- _抜粋した文章_

娘が0歳のころからずっと仕事が忙しく、私は国内外を飛び回っていました。出張や海外視察に娘を連れて行き、移動中に授乳しました。普段の家事育児は夫と分担し、シッターさんも頼んでいたので、1歳までは自分で公園に連れて行ったことがなくて、「ちゃんと子育てできているんだろうか」と不甲斐なくて泣いたこともありました。

美しいものを娘に教わる

2020年、「CRAZY」を退任して独立したタイミングで、鹿児島県の奄美大島で2カ月半、娘と2人だけで過ごしました。そこで娘との時間を取り戻した気がします。それからは定期的に一緒に旅に出ていて、今では一番の旅の相棒です。

出典:Instagram@saki_view

私の旅は、行き先を決めずにキャンピングカーで寝泊まりしたり、奈良から東京まで6時間ぶっ通しで車を走らせたりするような、どこまでも自由なものです。実はすごく怖がりなんですが、車中泊をするときにも娘と一緒だと安心感があります。しっかり者で、最近では「あれ持った?」「そろそろ歯磨きしよう」などと仕切ってくれます。

私が運転する後ろで娘がチャイルドシートに座り、2時間くらい何も話さないこともあります。「寝てる?」と聞くと、「ううん、外を見てる」と。私がよく空や花や水面を見ては「きれいだね」と娘に話すのですが、娘から教えてもらう「きれいさ」の眼差しもあることを知りました。娘が描いた旅の絵は、私の視点とはまったく違っていて、「そんなふうに見ていたんだ」と驚かされることもあります。

生き様を見せていく

旅をともにすると価値観の違いがわかります。娘と意見が合わないこともあります。最近は日常生活でも、着たい服や食べたいものなど、ささいなことでケンカになります。意思のある人生を生きることが私のモットーなのですが、娘もそうで、言い換えるとお互いに我が強いので、意思と意思のぶつかり合いになることもしばしばです。

- _保存データ_
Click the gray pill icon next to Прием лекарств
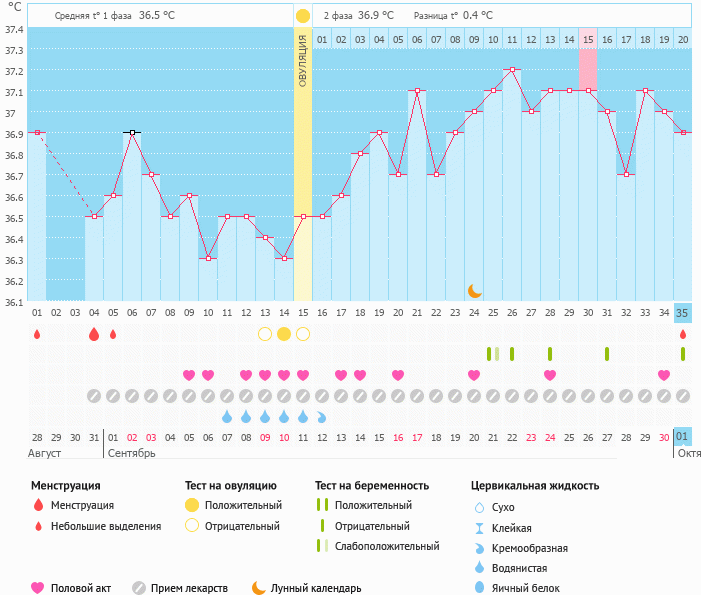[x=139, y=588]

- _目的_
娘との旅と子育てをつづった上の文章を、最後の文の後から書き継ぎなさい。

- _実行結果_
それでもやはり、娘との対等な関係性は大切にしていきたいと思っています。彼女の人生を生きるのは彼女で、私が手助けできるわけでもないからです。

私にできるのは、娘の意見を尊重すること。それから、私が自分で選んだ人生を懸命に生きている背中を見せること。こどもの人生は私のものではないので、彼女が自由に生きるための機会をどのように提供できるかが大事だと考えています。

出典:Instagram@saki_view

私の父もそうやって「生き様」をこどもに見せる人でした。フジテレビのアナウンサーだった父は、私が2歳のとき突然、仕事を辞めて家族を連れ、ワゴンカーで日本一周する旅に出ました。2年ほど放浪し、千葉県の自然に囲まれた古民家で暮らすことになりました。

米や野菜を育てたり、お風呂を薪で焚いたり。自然と共生する暮らしは今でこそ先進的なようですが、ひたすら過酷で、当時は「なんで普通の親じゃないんだろう」と嘆いていました。でも、父が好きなように生きていて楽しそうだった姿はとても印象に残っています。自分が40代になった今、父の生き方に大きな影響を受けてきたのだと実感しています。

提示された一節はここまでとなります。